One of the biggest challenges leaders face is leading through uncertainty. The current COVID-19 situation is certainly one of those times.
Uncertainty creates stress, so it is more important than ever for CEOs and business owners to step up and lead their teams with confidence. Here are my 12 tips for effectively leading through uncertainty:
- Communicate – Especially in times of uncertainty, the grapevine can run rampant. It is important for everyone to hear from you directly about the situation and what you are doing. Communicate frequently and in small sound bites.
- Lead by Example – Understand that everyone is watching you – even when you think they are not. Everything you do and say is under scrutiny. Are you frantic or calm? Are you withdrawing or making yourself available to your people? Are you following company policy (e.g. staying home when you are sick), or are you breaking your own rules? Your behavior sends a very strong message.
- Create Contingency Plans – What if your largest supplier shuts down temporarily? What if your customers stop buying your products and services for a month? What financial resources are available? What happens if schools and childcare centers close and your employees need to stay home with their kids? What will you do if someone at your company tests positive? Create contingency plans for various scenarios in case you need to implement them quickly.
- Be Decisive – It’s ok not to have all the answers. Ask your team for input and brainstorm with them on areas where you unsure of the best approach. Seek outside input from your peers, such as your fellow Vistage members. Once you’ve gathered input from others and evaluated the potential risks and rewards, then go ahead and make those decisions, no matter how challenging. Procrastination only leads to more stress and uncertainty for everyone.
- Inspire Confidence and Teamwork – Let your team know that you believe in them. It’s ok to admit to them that you do not know the potential impact of the situation on your business. Just let them know that you are glad you are entering this period of uncertainty with such a strong team on your side. Inspire confidence that together you can get through anything that comes your way.
- Delegate Small Decisions – A sense of control alleviates stress caused by uncertainty, so find opportunities to allow your employees to exercise control within their departments. For example, can employees within a department figure out how they are going to cover the work if someone is out, rather than being told that everyone needs to work 10-hour days? For the short term, can they control moving the weekly meeting to virtual rather than meeting in person in the conference room? Delegating some of the smaller decisions allows you and your management team to focus on more strategic decisions.
- Offer Support – Understand that some of your employees may be feeling overwhelmed and fearful. So even if you do not feel stressed, be aware that others may be experiencing extreme stress. They may be worried about the health of an older relative, or their personal financial situation. Remind your employees about resources that are available to them, such as your EAP (Employee Assistance Program) or other mental health or financial resources.
- Practice Self-Care – Are you taking care of yourself? Getting enough sleep? Exercising and eating right? Are you giving yourself mental health breaks? Taking care of yourself can help protect your immune system and enable you to be at your best.

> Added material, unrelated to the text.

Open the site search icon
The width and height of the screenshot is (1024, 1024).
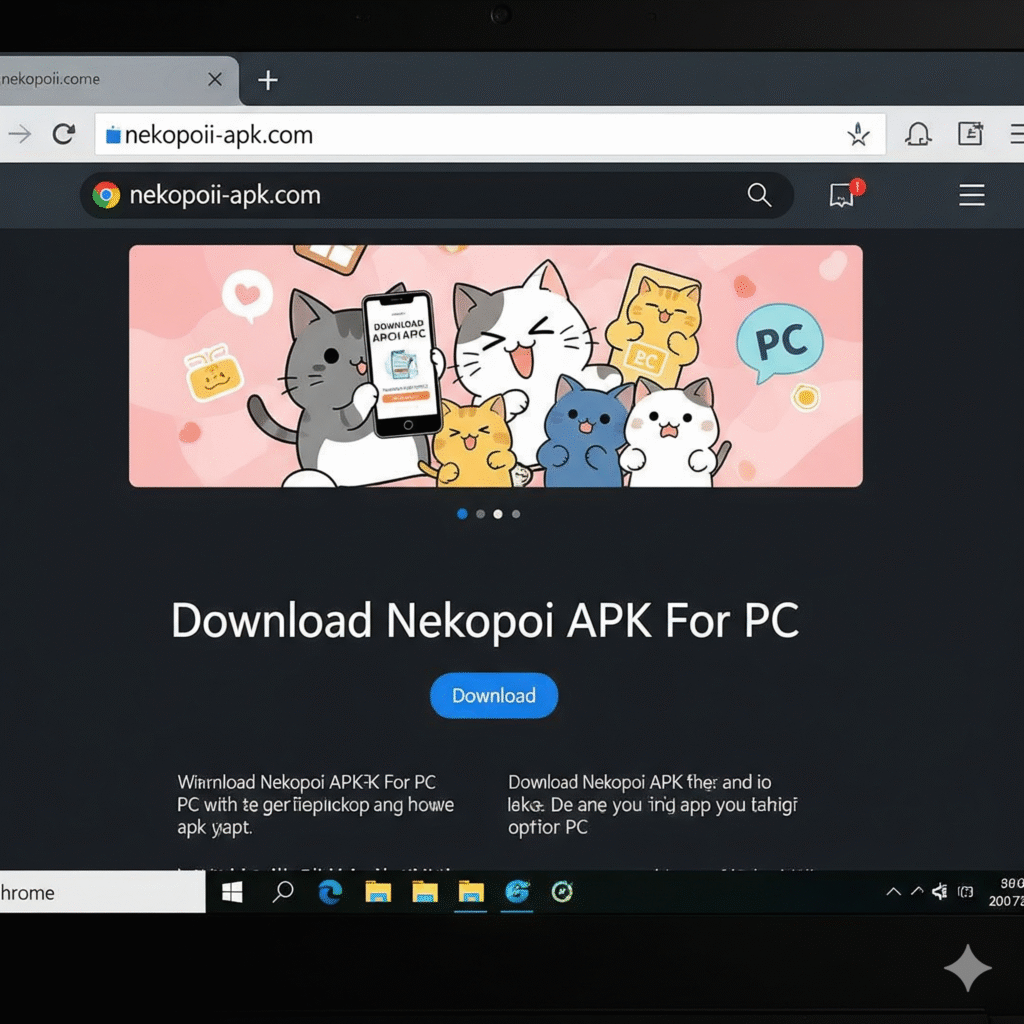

- Include Humor – Laughter is a terrific stress-reducer. Are there ways to inject appropriate humor into the workplace? For example, we are being reminded to wash our hands with soap and water for 20 seconds at a time. A recent article in the Tampa Bay Times listed 20 songs that you could wash your hands to, such as “Stayin Alive” by the Bee Gees, “Kung Fu Fighting” by Carl Douglas, and “Karma Chameleon” by the Culture Club. Could you pipe those songs into the bathrooms to add a bit of humor while encouraging them to practice good hygiene? Or could you start the weekly meeting with a funny clip from a movie?
- Encourage Breaks – Exercise and sunshine can reduce stress. Consider encouraging your employees to take short breaks to walk outside.

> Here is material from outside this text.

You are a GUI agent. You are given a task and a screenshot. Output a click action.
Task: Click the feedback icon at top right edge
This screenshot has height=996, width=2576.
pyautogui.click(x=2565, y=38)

- Fix Existing Problems – Does the current situation allow you to make changes that you’ve been procrastinating? Is it time to update employee policies or terminate that underperforming employee? This time of uncertainty may be the perfect time to act and fix existing problems.
- Identify Potential Opportunities – Are there opportunities in this time of uncertainty to provide a new product or service to existing customers or sell to a new market? What long-term effects might the pandemic have on your industry? How can you adapt your business model to a new normal? Staying focused on opportunities and possibilities can give you an advantage over your competition. It is also much more fun than looking only at the negative impact of the current situation.
Companies that are well-led through difficult times often come out stronger than before. It’s time for you to step up and lead!